Element and text position data

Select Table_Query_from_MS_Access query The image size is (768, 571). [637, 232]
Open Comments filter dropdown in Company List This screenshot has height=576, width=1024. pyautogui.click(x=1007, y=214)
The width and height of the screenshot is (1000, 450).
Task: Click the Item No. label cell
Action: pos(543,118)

- **Stated goal**: Reproduce the data above, substituting "menu" for every occurrence of "dropdown" and leaving everything else unchanged.

- **Solution to the problem**:
Select Table_Query_from_MS_Access query The image size is (768, 571). [637, 232]
Open Comments filter menu in Company List This screenshot has height=576, width=1024. pyautogui.click(x=1007, y=214)
The width and height of the screenshot is (1000, 450).
Task: Click the Item No. label cell
Action: pos(543,118)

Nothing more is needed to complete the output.